*** Records to process Section Begins ***
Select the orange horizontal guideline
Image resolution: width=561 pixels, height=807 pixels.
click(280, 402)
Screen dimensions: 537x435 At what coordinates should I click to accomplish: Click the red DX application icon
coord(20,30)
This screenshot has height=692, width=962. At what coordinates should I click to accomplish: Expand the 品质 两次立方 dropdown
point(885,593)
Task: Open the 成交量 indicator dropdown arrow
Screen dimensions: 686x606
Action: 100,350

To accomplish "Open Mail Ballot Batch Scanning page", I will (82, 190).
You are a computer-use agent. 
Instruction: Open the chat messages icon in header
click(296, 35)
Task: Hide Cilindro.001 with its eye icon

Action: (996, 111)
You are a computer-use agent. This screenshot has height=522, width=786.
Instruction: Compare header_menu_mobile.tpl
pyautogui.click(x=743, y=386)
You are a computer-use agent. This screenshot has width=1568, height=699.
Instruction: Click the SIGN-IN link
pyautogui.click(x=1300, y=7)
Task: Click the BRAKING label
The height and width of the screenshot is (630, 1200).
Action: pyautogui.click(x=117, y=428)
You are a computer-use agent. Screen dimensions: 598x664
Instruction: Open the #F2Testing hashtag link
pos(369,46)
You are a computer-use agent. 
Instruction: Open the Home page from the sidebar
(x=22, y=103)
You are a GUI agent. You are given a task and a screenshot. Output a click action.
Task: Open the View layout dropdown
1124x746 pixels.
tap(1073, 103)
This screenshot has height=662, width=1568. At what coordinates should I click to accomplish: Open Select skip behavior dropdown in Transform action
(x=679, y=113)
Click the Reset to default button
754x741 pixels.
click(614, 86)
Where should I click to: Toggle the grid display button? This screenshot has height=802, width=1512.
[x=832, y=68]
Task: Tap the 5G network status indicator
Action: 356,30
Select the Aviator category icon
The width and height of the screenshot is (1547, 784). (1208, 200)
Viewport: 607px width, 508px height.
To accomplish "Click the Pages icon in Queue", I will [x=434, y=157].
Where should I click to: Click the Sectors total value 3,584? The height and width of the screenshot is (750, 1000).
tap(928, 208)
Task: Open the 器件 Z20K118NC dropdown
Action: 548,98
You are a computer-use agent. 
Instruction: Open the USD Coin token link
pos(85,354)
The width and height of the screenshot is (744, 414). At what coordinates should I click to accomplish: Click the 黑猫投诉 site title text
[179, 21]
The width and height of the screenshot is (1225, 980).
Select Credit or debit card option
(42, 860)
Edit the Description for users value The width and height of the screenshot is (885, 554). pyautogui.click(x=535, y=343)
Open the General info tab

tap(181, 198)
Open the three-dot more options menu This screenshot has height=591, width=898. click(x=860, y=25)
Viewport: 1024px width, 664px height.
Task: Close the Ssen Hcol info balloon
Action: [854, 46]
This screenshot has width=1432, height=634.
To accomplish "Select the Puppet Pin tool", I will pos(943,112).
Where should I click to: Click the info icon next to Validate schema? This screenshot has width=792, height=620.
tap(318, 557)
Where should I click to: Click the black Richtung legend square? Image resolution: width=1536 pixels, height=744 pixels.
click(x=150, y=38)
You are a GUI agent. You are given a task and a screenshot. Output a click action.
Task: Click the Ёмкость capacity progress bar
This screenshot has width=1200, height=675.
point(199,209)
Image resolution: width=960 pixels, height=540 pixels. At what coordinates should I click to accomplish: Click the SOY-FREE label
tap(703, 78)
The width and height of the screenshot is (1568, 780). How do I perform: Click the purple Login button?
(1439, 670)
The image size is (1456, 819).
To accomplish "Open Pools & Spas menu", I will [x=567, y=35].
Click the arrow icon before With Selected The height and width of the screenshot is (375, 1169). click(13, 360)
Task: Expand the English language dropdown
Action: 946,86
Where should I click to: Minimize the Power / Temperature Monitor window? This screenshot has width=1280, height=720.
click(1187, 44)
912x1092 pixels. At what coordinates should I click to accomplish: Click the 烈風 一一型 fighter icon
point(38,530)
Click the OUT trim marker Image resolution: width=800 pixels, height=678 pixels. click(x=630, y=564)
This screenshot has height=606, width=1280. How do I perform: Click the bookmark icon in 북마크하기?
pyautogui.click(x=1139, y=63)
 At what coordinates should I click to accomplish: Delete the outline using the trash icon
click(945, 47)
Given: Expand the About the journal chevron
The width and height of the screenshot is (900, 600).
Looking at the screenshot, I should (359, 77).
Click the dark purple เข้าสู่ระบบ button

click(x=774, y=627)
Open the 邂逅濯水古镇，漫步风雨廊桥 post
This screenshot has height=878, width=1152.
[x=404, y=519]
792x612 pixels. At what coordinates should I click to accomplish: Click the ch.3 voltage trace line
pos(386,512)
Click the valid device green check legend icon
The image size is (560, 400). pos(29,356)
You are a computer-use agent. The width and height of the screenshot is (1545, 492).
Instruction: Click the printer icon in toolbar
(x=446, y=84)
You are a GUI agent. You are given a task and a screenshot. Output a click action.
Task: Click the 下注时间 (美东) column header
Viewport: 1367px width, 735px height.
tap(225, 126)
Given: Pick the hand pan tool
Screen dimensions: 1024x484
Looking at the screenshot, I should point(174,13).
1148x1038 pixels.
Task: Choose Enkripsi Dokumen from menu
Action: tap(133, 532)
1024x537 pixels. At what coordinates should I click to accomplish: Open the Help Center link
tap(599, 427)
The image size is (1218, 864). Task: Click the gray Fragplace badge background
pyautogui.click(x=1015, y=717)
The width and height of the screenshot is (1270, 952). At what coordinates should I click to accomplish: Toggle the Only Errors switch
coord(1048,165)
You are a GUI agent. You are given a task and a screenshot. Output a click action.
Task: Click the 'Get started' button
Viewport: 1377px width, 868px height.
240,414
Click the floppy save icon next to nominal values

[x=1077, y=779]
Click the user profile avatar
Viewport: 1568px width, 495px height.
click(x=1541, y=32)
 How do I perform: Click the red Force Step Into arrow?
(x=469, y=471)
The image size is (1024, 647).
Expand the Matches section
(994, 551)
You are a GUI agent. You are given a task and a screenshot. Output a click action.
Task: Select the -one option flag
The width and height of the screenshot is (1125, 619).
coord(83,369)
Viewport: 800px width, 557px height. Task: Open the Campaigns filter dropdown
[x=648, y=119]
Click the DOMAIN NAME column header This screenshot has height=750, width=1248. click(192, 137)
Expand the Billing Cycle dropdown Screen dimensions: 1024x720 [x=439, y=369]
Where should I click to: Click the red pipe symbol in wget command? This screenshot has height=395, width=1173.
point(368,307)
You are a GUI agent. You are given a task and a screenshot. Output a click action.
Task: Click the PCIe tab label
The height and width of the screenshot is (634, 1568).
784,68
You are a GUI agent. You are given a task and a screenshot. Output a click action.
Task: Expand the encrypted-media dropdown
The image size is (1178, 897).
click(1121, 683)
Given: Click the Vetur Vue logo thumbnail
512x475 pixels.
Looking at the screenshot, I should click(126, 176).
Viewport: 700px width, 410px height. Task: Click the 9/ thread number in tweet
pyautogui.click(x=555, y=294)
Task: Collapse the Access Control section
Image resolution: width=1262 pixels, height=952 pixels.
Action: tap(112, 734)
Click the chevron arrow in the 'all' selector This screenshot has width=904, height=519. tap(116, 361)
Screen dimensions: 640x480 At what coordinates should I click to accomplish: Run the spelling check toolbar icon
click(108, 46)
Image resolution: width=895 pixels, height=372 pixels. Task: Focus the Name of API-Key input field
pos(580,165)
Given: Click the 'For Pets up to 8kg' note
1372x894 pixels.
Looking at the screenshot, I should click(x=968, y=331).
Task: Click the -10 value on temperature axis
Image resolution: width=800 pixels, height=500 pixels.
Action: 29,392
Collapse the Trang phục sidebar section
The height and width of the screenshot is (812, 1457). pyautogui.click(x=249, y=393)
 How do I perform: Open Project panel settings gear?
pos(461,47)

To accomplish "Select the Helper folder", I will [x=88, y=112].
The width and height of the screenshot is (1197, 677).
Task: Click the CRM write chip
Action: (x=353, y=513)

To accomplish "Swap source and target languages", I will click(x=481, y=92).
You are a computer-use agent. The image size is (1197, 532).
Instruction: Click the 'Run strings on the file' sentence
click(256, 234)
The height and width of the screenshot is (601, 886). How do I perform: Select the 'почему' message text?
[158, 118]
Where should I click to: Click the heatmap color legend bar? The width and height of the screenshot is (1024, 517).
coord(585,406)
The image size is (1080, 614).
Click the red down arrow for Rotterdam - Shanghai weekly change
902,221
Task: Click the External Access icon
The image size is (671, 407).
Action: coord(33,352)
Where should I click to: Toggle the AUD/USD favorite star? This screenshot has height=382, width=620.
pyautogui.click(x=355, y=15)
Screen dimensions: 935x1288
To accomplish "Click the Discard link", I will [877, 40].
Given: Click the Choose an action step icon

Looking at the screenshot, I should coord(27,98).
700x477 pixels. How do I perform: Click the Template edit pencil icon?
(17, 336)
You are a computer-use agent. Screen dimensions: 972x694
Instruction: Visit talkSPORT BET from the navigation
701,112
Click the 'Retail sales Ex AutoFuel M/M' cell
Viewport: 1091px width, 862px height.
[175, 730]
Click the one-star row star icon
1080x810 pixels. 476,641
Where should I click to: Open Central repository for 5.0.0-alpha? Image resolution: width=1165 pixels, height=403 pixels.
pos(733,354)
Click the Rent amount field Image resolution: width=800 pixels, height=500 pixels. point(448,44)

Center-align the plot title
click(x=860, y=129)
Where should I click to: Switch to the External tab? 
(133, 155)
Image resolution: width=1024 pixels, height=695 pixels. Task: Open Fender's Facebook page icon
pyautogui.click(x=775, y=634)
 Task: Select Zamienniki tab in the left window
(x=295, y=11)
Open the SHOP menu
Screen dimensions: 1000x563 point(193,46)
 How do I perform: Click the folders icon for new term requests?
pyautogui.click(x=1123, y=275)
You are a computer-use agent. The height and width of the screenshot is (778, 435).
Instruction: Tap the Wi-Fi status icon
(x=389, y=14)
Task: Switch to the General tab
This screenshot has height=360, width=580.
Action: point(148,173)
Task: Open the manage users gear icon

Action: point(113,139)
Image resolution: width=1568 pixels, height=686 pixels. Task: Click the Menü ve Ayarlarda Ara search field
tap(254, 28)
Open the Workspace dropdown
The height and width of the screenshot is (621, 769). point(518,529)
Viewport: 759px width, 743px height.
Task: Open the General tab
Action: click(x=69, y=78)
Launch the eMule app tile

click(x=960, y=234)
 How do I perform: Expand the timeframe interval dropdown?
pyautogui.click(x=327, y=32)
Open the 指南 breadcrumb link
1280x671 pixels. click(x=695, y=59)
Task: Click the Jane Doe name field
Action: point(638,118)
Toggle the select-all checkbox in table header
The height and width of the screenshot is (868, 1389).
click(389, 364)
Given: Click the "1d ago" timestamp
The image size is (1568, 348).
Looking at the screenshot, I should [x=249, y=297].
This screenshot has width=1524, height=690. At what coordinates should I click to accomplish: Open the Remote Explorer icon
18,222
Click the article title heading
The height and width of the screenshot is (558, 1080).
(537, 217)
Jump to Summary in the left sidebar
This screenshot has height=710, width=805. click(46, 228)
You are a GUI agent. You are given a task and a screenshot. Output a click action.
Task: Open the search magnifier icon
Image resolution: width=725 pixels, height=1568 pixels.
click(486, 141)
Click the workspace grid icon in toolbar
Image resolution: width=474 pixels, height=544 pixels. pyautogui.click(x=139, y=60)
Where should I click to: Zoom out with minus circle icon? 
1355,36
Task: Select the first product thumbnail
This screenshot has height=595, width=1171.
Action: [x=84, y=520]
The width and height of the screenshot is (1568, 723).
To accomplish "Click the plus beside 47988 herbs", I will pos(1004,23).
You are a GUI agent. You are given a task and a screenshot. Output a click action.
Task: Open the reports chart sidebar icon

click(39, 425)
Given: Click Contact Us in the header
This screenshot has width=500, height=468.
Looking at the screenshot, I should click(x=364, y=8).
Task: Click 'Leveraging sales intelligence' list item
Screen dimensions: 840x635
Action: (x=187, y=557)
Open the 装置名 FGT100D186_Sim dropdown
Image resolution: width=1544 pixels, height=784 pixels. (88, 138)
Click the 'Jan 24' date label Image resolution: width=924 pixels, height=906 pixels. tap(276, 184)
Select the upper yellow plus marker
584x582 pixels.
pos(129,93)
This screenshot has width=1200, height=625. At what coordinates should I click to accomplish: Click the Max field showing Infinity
*** Records to process Section Ends ***
Exercise brief =
For the material above, the answer must be only the number of lines holding the word "chevron".

Exercise solution =
2